D'autres imposantes manifestations de protestation contre la guerre américaine au Vietnam ont lieu à Londres et dans d'autres villes anglaises le 17 mars et le 21 juillet 1968. Parallèlement, la campagne contre les armes bactériologiques se développe: le Centre de recherches microbiologiques de Porton Down, sous le contrôle du ministère de la défense, tenu responsable d'avoir fourni aux américains le gaz mortel CS utilisé au Vietnam, est mis en accusation.

Les universités sont au centre de la mobilisation internationale: à Cambridge, le discours de Denis Healy, secrétaire de la défense, est contesté; Patrick Wall, député d'extrême droite soutenant le régime raciste rhodésien rencontre une oppostition identique à l'université de Leeds. Le 30 mai, à l'université de Hull, où les étudiants réclament plus de démocratie, l'agitation commence; à Bristol, le siège de l'union étudiante est occupé et les étudiants demandent que les locaux soient ouverts à l'usage de tous; à la Keele University, en juin, les étudiants protestent pour obtenir une représentation au sénat académique et dans les comités universitaires. A la même période à l'école de médecine de Newcastle, a lieu un &laqno; teach-in » sur le Vietnam.

Un cycle de luttes très intense se développe dans les collèges et les écoles d'art. Partant du Hornsey College, la protestation gagne Croydon, Birmingham, Liverpool, Guilford, et le Royal College of Arts de Londres. Les étudiants des écoles d'art constituent, à l'initiative de ceux de Hornsey et de Guilford, un mouvement pour reconsidérer l'éducation de l'art et du dessin, et revendiquent un rôle d'avant-garde dans le mouvement anti-autoritaire.

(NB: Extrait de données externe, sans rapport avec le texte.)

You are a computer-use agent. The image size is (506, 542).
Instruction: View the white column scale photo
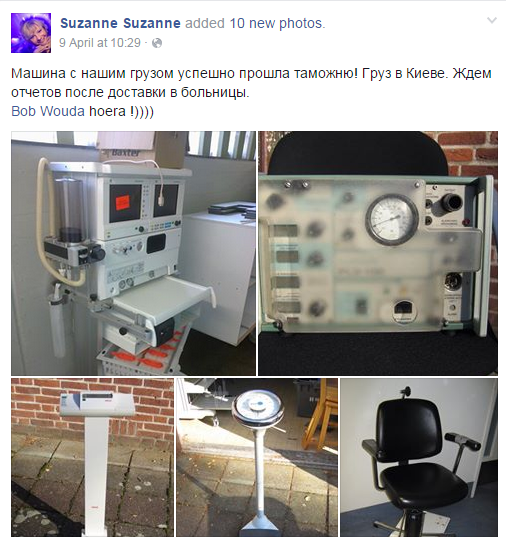tap(92, 457)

Le slogan de la révolte universitaire est "Pouvoir étudiant": les étudiants veulent participer aux organes de décision des structures universitaires, mais très vite, comme cela se produit dans les autres pays européens, ils se fixent un objectif révolutionnaire et anti-capitaliste plus vaste et plus général. C'est avec de telles intentions que, les 14 et 15 mai 1968, est constituée, à la London School of Economics, la Revolutionary Socialist Student Federation (RSSF), organisation de la nouvelle gauche qui a comme objectif le "renversement révolutionnaire du capitalisme et de l'impérialisme".

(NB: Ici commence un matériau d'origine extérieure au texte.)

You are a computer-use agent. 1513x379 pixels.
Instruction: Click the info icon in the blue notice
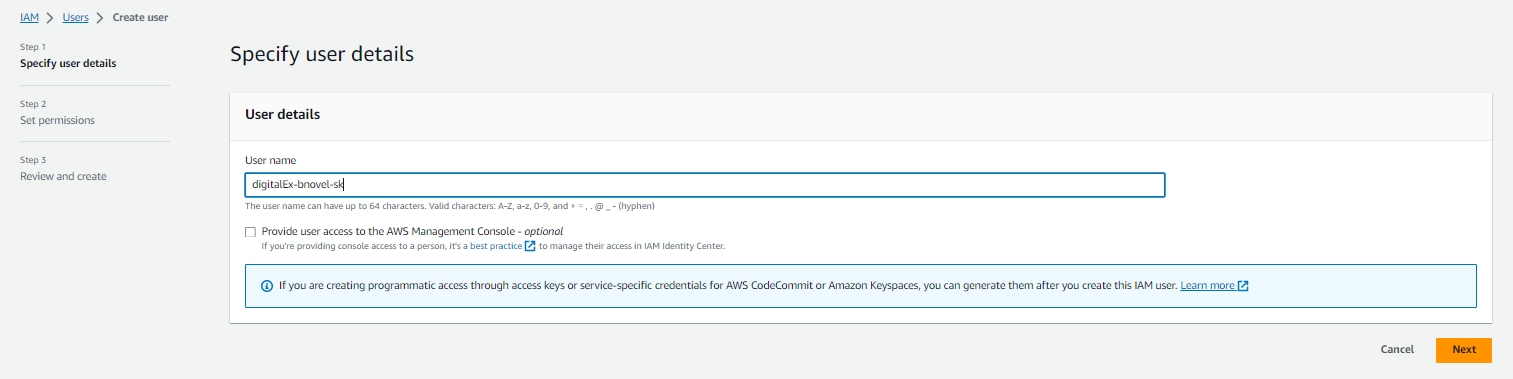267,285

La lutte contre l'impérialisme et le racisme constitue un des thèmes centraux du mouvement étudiant britannique. En juin, la Chambre des Lords rejette à la majorité la proposition de sanctions contre l'Etat ségrégationniste de Rhodésie. Des grèves de protestation sont organisées par les étudiants dans de nombreuses universités, et le premier ministre travailliste Wilson annonce une série de projets de loi pour réduire les pouvoirs de la Chambre des Lords.

En automne, c'est la question du Vietnam qui amorce la reprise des manifestations étudiantes. Les étudiants de la London School of Economics (LSE) veulent impliquer l'université dans les manifestations organisées pour le 27 octobre en soutien de la lutte du peuple vietnamien. A la suite du refus des autorités académiques, la London School est occupée. Commence ainsi un état d'agitation qui se prolongera jusqu'à la fin de l'année.

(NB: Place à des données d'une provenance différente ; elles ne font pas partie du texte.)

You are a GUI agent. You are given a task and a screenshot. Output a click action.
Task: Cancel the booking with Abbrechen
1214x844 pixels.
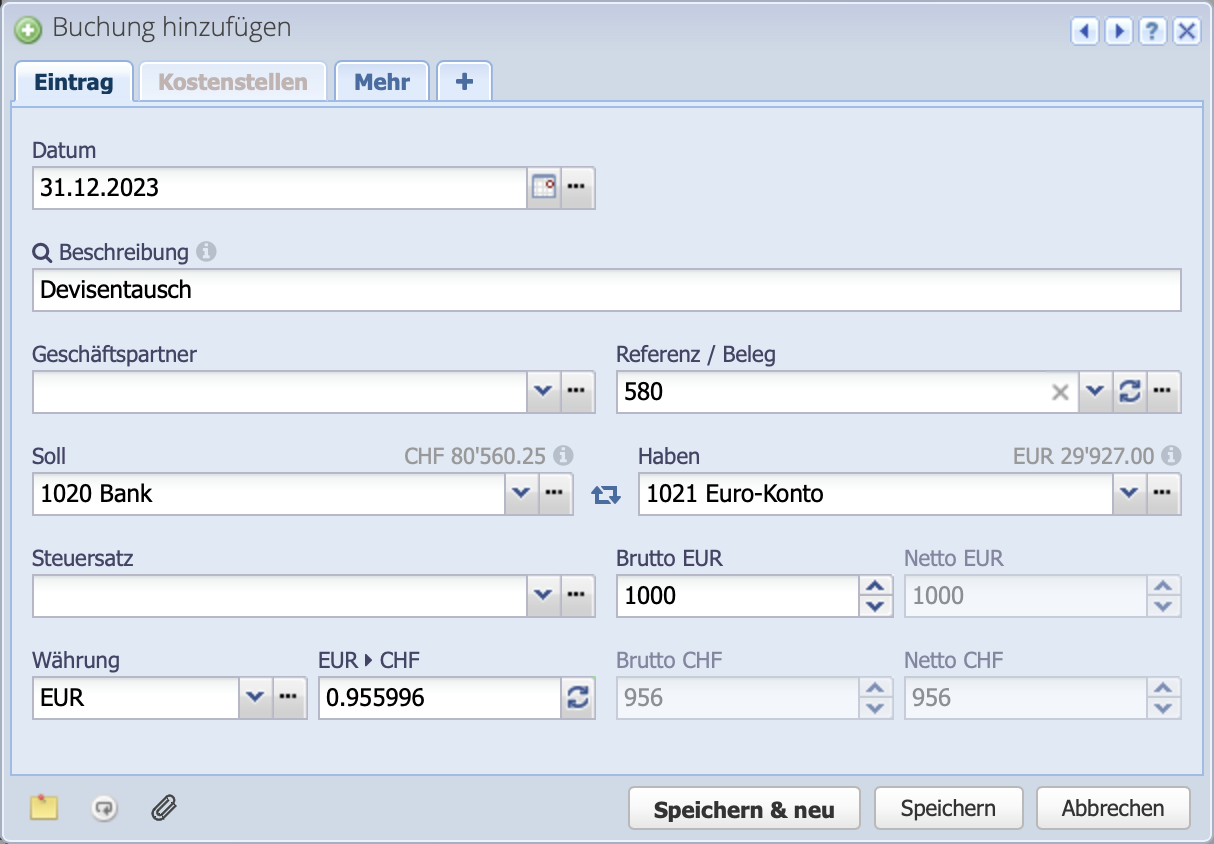(1113, 807)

Entre-temps, à la fin du mois d'octobre, afin de rouvrir le dialogue avec les jeunes, le gouvernement travailliste annonce l'abaissement imminent du droit de vote à 18 ans. En décembre, de nombreuses universités sont de nouveau en lutte, et celle de Bristol est occupée. A la London School, les agitations se poursuivent même en 1969: en janvier, se tient un teach-in pour protester contre les investissements de la LSE en Rhodésie et en Afrique du Sud; les autorités académiques répondent par des mesures disciplinaires.

Pendant toute l'année académique, la situation reste très conflictuelle avec des grèves, des boycottages et des irruptions dans les bureaux administratifs. Bien que caractérisé par des pointes extrêmement radicales, le mouvement de lutte des étudiants en Grande-Bretagne n'atteint toutefois pas l'ampleur et l'intensité qui caractérisent les mouvements français, italiens et allemands.